Il me faudra trouver le courage de rompre avec Aurore. (Soupir )
Mais comment y parvenir quand je représente son tout, quand elle m'aime autant et qu'elle risque de sombrer si je la quitte ? Comment ?
Mon mobile sonne. C'est elle. L'autre femme. Mon cœur se réjouit rien qu'à l'idée de l'entendre, même si le moment n'est pas approprié. Je regarde derrière moi pour m'assurer qu'Aurore n'est pas là. C'est bon. Je décroche.
- Salut, mon cœur.
- Salut, toi ! dis-je faiblement.
- Tu es occupé ?
- En effet.
- Je vois.

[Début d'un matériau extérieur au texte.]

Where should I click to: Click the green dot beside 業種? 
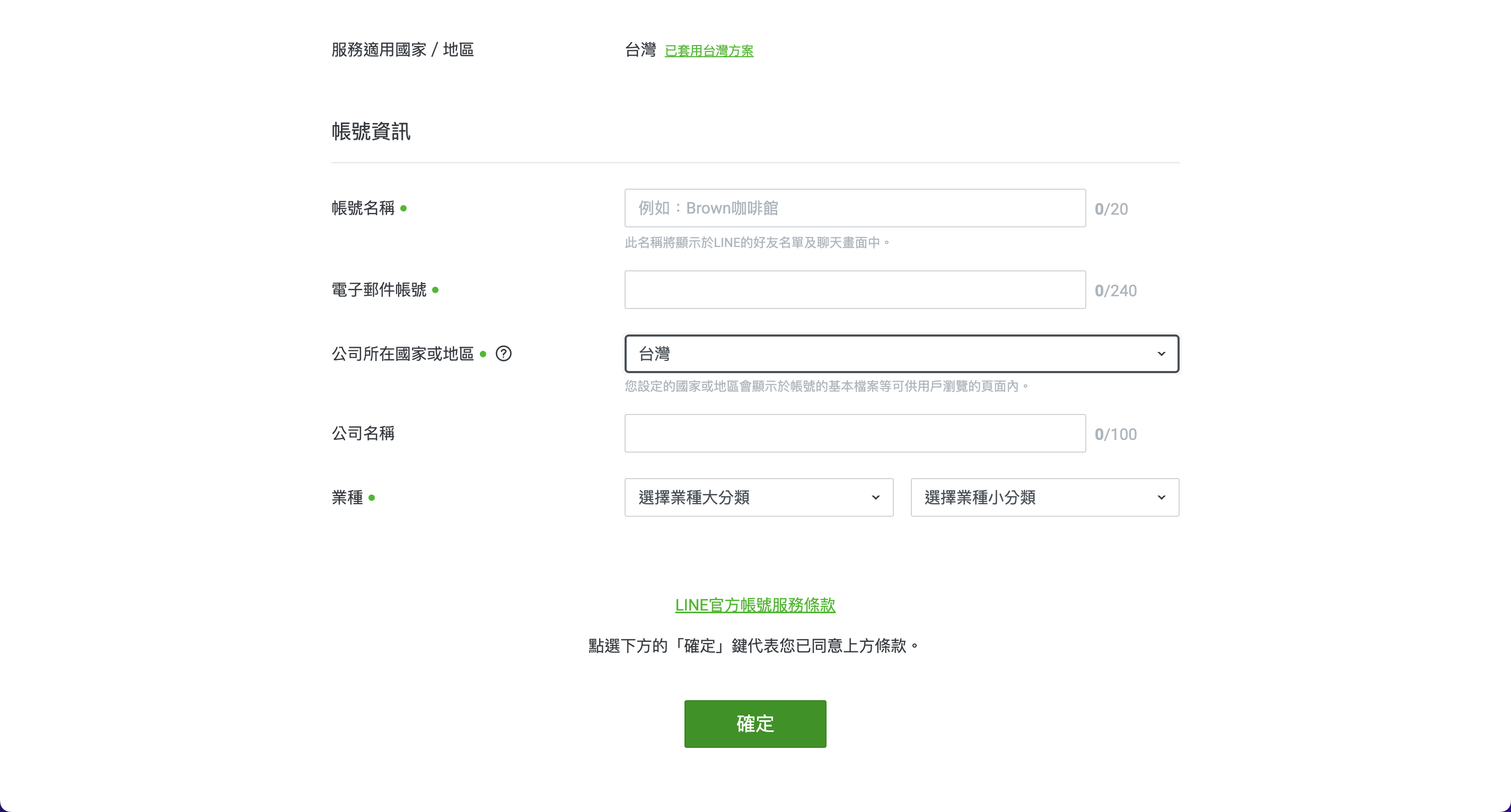[372, 498]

Elle est avec toi, n'est-ce pas ?
- Oui, elle dort.
- Ne me dis pas que vous avez …
- Tu ne vas quand même pas jouer à la jalouse, alors que tu sais bien que notre histoire est encore secrète !
- Elle est encore secrète parce que tu n'oses pas rompre avec ton handicapée !
- Ne parle pas ainsi d'elle.
- Pourtant, c'est la vérité ! Franchement, je n'en peux plus de devoir me cacher alors que je t'aime.
- Tu sais que moi aussi je t'aime énormément. Alors, patiente encore un peu.
Elle boude un peu mais finit par acquiescer.
- Allez, envoie-moi un gros bisou !
Elle m'envoie plein de "mouak". J'en fais de même. Je raccroche, le sourire aux lèvres. J'ai bien hâte de la revoir. J'ai bien hâte de lui faire l'amour. C'est si bien d'être dans ses bras.